The New Jersey Business and Industry Association released a report Friday called “Indicators of Innovation.” It looks at where the Garden State ranks in comparison with six other states in the region when it comes to innovation. The takeaway: we’re struggling to compete.
“We were the leaders in innovation for decades, and somehow we lost a little stride,” said Michele Siekerka, president and CEO of the NJBIA. “We have a nationally accredited K-12 educational system here in New Jersey. The fact that we are the number one [in outmigration] of first-time college graduates is frightening.”
That’s one of the 12 indicators in this report – including venture capital investment, levels of funding and startup density, among others.
“Generally speaking, New Jersey falls in the middle of the pack; however, where other states tend to do better, New Jersey tends to do worse,” said Nicole Sandelier, policy analyst at the NJBIA.
Rutgers Business School Professor Lyneir Richardson gives New Jersey a “B.”

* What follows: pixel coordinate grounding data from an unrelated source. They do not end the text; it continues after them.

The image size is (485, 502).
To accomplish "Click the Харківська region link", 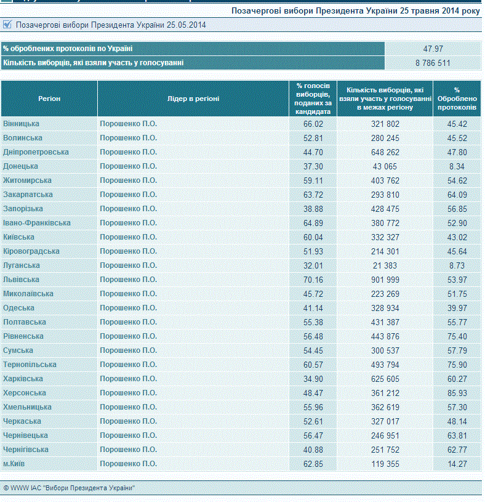I will (23, 379).
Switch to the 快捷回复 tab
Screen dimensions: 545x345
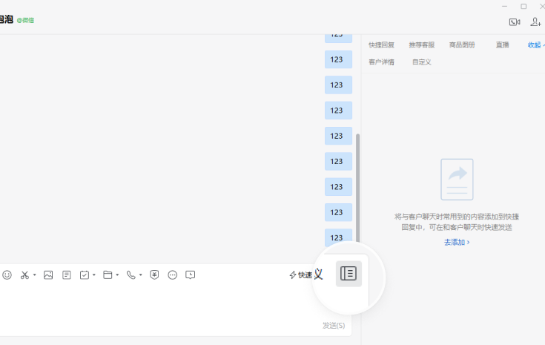(382, 45)
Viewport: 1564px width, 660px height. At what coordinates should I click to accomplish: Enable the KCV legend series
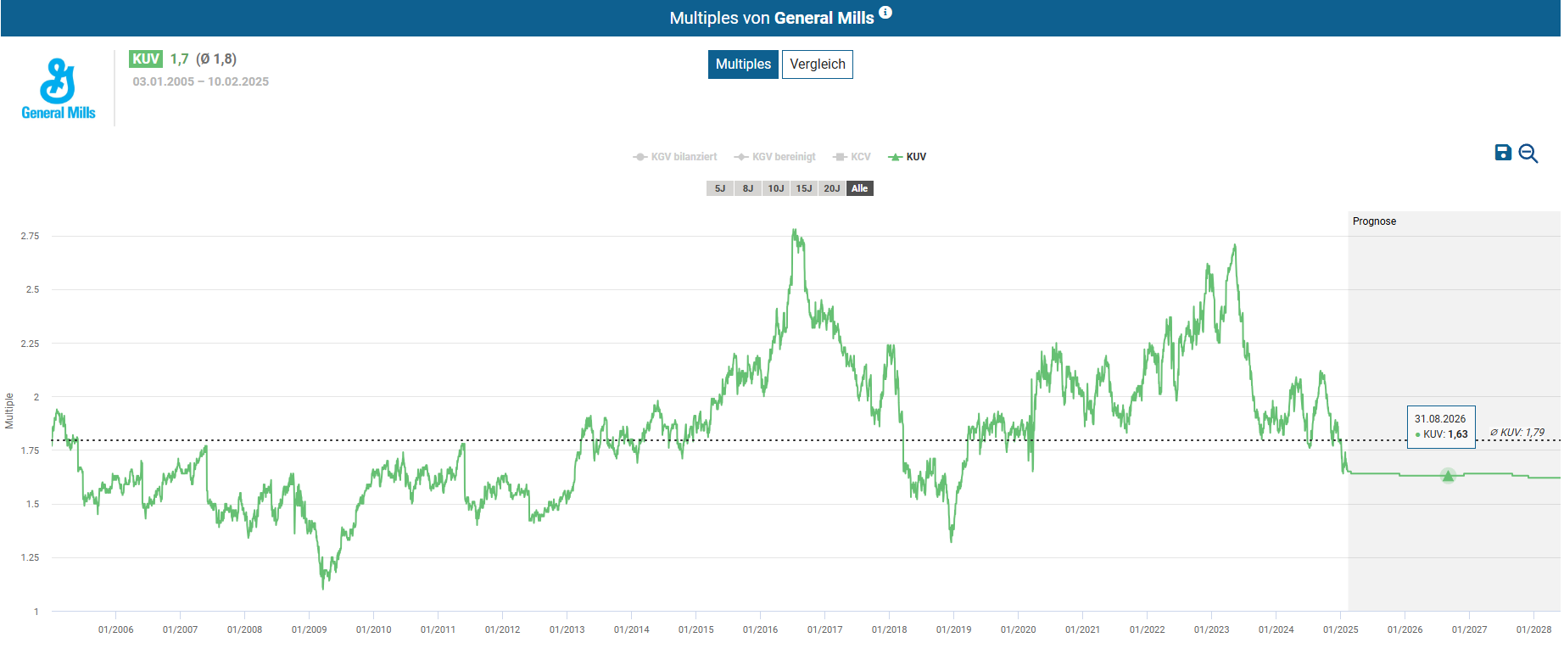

“The private sector, there needs to be more capital in venture capital and angel investing, investing in innovation, investing in entrepreneurs,” Richardson said.
The report says New Jersey companies received $781 million in investment capital in 2017, according to the National Venture Capital Association. That same year, New York and Massachusetts received billions.
The report gives the state high marks for the number of new entrepreneurs: 340 for every 100,000 people in the state in 2017.
“To get those companies to grow, it’s all about capital, R&D, SBIR, university assistance. We have an entrepreneurial community — we’ve got to support it,” Richardson said.
Still, the report says the cost of doing business here is too high, making it difficult to get a company started and to keep it going. New Jersey is ranked at the bottom of seven states in the region.
“As it relates to tax policy, sales tax, property tax, income tax, and seeing that in such a clear and concise way, I think is eye-opening,” said Richardson.
Gov. Phil Murphy has made the “innovation economy” a recurring theme of his administration.
“Among the Governor’s top priorities is to continue to modernize our regulatory environment to support New Jersey’s innovation economy, and his Jobs and Economic Opportunity Council and Chief Innovation Officer will advance these efforts throughout 2019,” said a spokesperson from the governor’s office.
Siekerka said this is a good first step. Dealing with bigger issues like fully funding the state pension, controlling property taxes and improving the state’s infrastructure are equally as important.